Mengutip kata, Pramoedya Ananta Toer (penulis Bumi Manusia) dalam nasihatnya mengatakan, "Orang boleh pandai setinggi langit, tapi ia tidak menulis, maka ia akan hilang di dalam masyarakat dan dari sejarah. Menulis adalah bekerja untuk keabadian,". Kira-kira begitu pesan mendiang Pram.
Setidaknya ada dua syarat sederhana yang bila kita ingin "Bekerja untuk keabadian" Pertama, kita harus punya kepo atau rasa ingin tahu yang tinggi dan kedua, harus punya keberanian. Artinya, kita harus benar-benar menguasai isu yang kita hendak tulis. Janganlah kita menulis perihal "Peningkatan sumber daya manusia dan ekonomi masyarakat atau globalisasi dalam kaitannya dengan Pancasila serta Islam" dan seterusnya. Kata-kata itu cuma jargon.
Kita jangan membebek orang lain menulis. Mereka sok pintar. Mereka sering tak tahu perdebatan-perdebatan yang sering dilakukan orang-orang macam Thomas L. Friedman dan Jared Diamond soal globalisasi. Mereka tak tahu Soe Hok Gie dan Ahmad Wahib yang menulis dengan kata-kata sederhana dan kalimat pendek-pendek dalam catatan harian mereka.

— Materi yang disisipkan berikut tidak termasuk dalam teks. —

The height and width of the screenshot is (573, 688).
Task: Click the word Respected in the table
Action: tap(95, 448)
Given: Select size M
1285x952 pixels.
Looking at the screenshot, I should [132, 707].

Alangkah baiknya, jika kita menulis persoalan sehari-hari. Penyair Widji Thukul menulis masalah sehari-hari dari syairnya. "Tadinya aku pingin bilang, aku butuh rumah, tapi lantas kuganti dengan kalimat semua orang butuh tanah. Ingat; setiap orang! Tulis Thukul dalam tentang sebuah gerakan. Sederhana sekali kan?

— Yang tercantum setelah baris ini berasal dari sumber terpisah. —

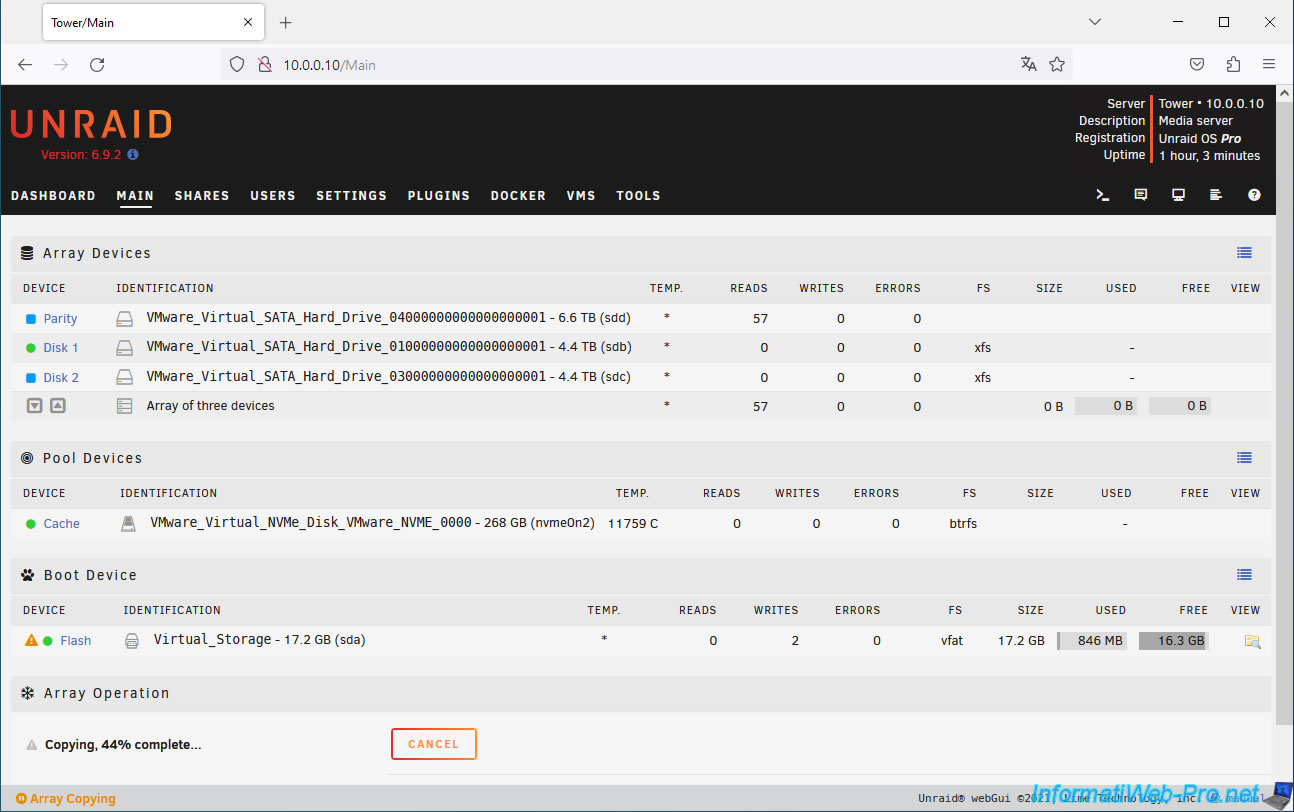Toggle Array Devices list view icon
Screen dimensions: 1294x812
pyautogui.click(x=1244, y=253)
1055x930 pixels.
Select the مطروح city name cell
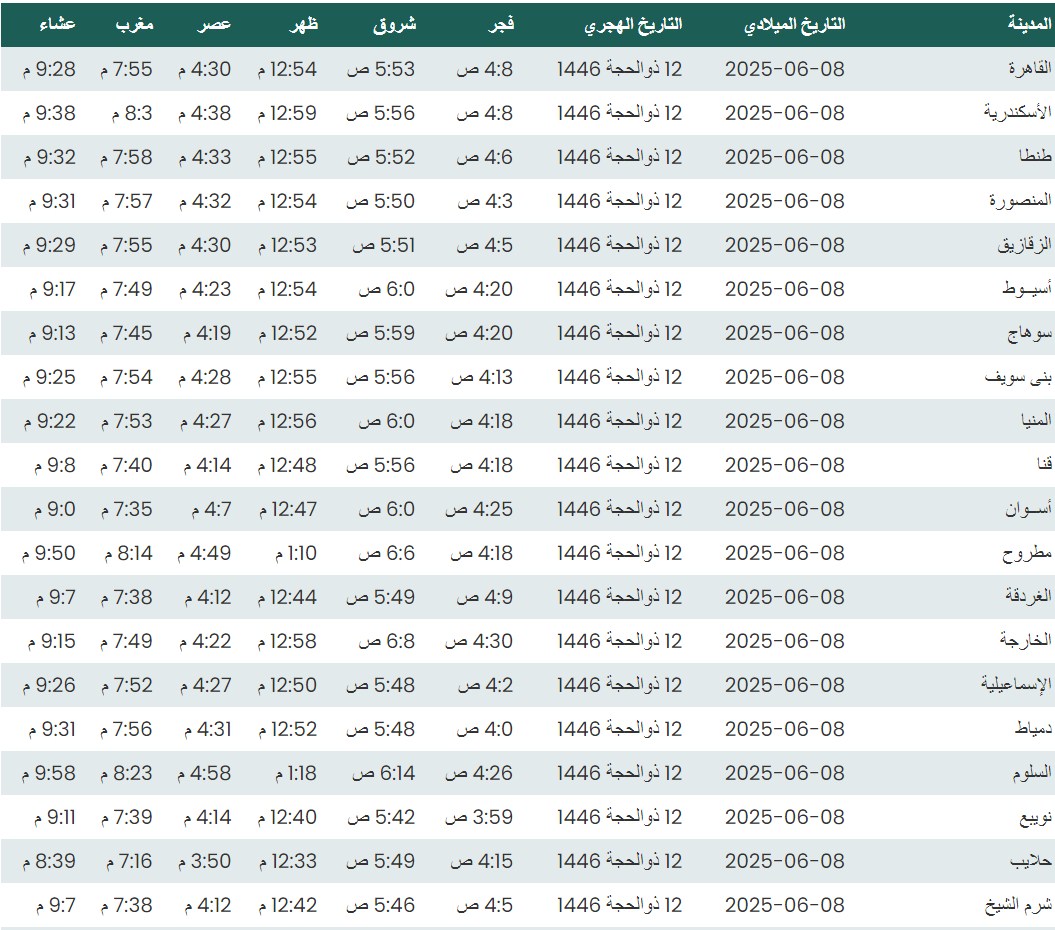(x=1028, y=553)
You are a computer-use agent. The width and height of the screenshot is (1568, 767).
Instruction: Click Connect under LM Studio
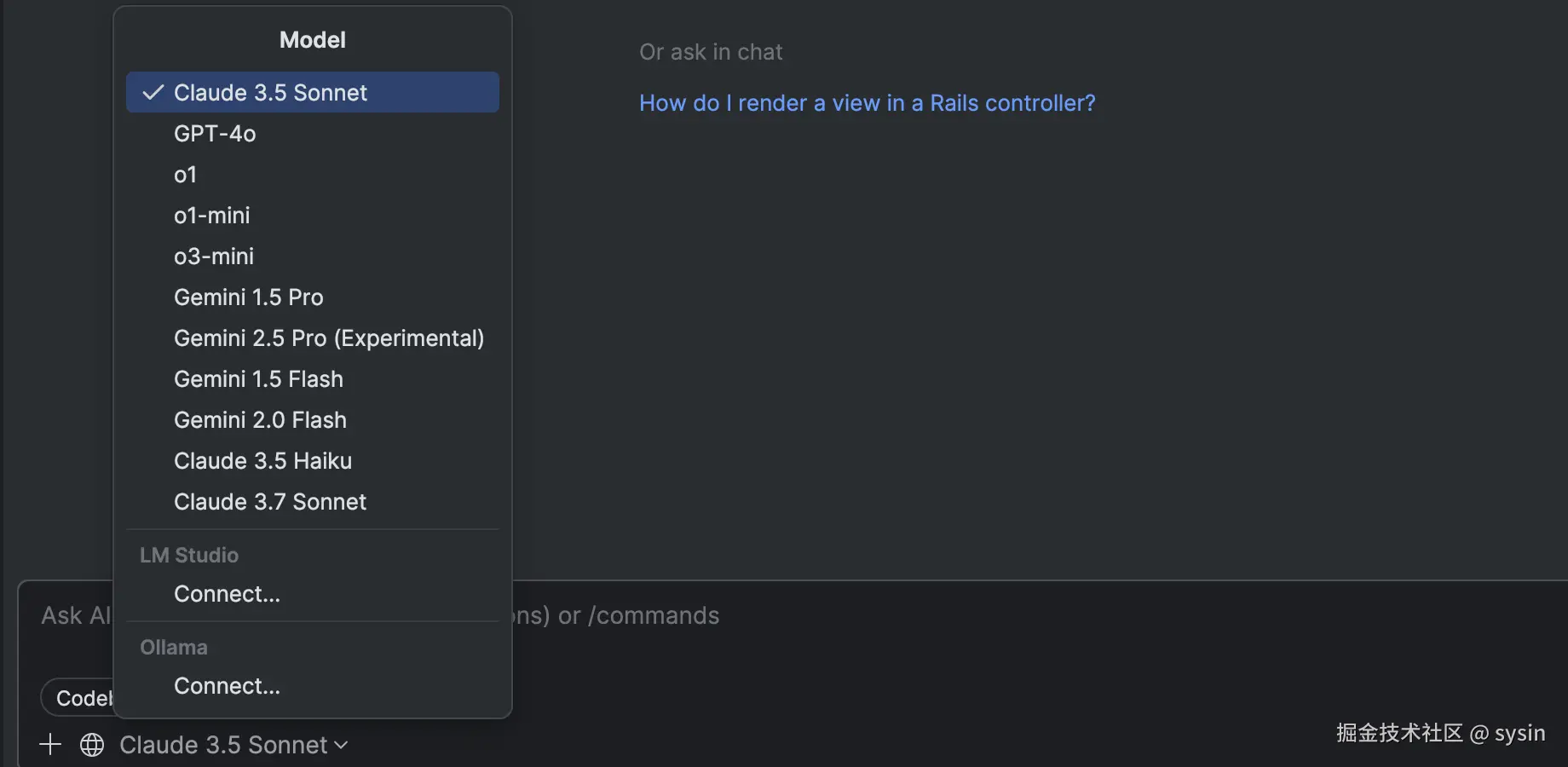227,594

Kalau kita mau tahu, maka kita harus bikin riset, kita harus baca buku. Kita harus wawancara orang dan melakukan reportase (mengamatan). Minta izin bila hendak mengutip omongan orang. Harus jujur dan transparan. Kita menulis soal pupuk yang langka dan mahal dikampung kita, kita tulis soal kesulitan tetangga si tukang sol sepatu atau pedagang cilok. Kita tulis tentang orang-orang biasa. Esensi jurnalisme adalah verifikasi. Semua keterangan itu harus kita saring. Carilah kebenaran.